# What needs to be done:
Starting at the top of the entries below, set down each line exactly as written, and stop after the line containing "Given: Click the Создать create button".

START Material for the task

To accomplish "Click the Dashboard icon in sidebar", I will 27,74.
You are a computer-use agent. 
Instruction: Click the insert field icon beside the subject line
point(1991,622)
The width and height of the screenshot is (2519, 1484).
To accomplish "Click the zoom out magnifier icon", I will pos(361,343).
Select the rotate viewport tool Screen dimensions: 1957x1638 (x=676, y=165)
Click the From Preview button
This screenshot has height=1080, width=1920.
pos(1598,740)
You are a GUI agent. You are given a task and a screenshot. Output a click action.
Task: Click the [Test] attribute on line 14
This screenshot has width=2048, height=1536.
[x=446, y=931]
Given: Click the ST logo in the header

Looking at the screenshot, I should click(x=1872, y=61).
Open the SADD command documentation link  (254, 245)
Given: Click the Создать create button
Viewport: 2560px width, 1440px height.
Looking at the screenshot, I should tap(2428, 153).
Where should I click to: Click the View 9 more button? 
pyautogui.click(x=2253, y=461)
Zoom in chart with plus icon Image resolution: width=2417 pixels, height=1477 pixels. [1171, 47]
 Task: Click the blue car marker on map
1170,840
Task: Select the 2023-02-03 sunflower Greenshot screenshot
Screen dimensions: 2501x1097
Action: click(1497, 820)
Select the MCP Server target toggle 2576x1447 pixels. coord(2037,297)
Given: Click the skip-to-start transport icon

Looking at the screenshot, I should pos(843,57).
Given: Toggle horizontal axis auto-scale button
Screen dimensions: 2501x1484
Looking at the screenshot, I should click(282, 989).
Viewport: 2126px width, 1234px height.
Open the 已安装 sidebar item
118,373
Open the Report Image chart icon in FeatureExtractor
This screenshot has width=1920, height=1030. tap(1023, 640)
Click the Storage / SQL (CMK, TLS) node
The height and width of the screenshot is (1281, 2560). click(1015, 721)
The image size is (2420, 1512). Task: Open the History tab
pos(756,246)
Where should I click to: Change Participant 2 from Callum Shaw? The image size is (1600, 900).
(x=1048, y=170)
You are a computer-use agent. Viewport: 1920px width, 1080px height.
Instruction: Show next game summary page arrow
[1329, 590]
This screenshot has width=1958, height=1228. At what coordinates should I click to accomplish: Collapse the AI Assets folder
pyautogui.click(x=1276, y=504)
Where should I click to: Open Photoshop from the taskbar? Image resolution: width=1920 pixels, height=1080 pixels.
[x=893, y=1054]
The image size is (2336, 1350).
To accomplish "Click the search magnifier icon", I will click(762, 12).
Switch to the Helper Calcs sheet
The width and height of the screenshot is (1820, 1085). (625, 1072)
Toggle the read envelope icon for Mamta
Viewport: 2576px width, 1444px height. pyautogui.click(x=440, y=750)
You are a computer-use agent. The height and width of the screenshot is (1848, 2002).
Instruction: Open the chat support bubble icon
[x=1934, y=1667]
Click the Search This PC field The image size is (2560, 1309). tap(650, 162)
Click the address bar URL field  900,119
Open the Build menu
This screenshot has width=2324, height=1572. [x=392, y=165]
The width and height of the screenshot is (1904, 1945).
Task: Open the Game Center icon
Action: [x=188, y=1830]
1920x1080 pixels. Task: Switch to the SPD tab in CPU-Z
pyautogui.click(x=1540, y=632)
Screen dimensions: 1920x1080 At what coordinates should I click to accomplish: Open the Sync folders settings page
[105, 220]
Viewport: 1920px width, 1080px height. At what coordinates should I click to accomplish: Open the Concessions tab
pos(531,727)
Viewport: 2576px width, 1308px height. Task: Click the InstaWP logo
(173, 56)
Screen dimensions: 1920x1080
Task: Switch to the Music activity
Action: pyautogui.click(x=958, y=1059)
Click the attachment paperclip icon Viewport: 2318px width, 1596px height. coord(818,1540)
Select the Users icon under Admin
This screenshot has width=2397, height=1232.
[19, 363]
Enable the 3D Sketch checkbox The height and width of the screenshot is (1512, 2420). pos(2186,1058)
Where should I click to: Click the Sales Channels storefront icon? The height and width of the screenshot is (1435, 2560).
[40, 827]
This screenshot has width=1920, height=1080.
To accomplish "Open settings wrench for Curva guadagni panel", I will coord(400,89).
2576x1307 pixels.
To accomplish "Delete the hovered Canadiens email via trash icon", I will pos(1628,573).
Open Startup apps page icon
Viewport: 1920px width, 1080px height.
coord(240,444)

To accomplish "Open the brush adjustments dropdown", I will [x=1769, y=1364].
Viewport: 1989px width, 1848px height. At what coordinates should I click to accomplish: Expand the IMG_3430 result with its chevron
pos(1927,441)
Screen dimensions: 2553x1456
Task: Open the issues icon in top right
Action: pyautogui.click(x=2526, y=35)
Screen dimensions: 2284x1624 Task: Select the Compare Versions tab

END Material for the task

# Expected answer:
To accomplish "Click the Dashboard icon in sidebar", I will 27,74.
You are a computer-use agent. 
Instruction: Click the insert field icon beside the subject line
point(1991,622)
The width and height of the screenshot is (2519, 1484).
To accomplish "Click the zoom out magnifier icon", I will pos(361,343).
Select the rotate viewport tool Screen dimensions: 1957x1638 (x=676, y=165)
Click the From Preview button
This screenshot has height=1080, width=1920.
pos(1598,740)
You are a GUI agent. You are given a task and a screenshot. Output a click action.
Task: Click the [Test] attribute on line 14
This screenshot has width=2048, height=1536.
[x=446, y=931]
Given: Click the ST logo in the header

Looking at the screenshot, I should click(x=1872, y=61).
Open the SADD command documentation link  (254, 245)
Given: Click the Создать create button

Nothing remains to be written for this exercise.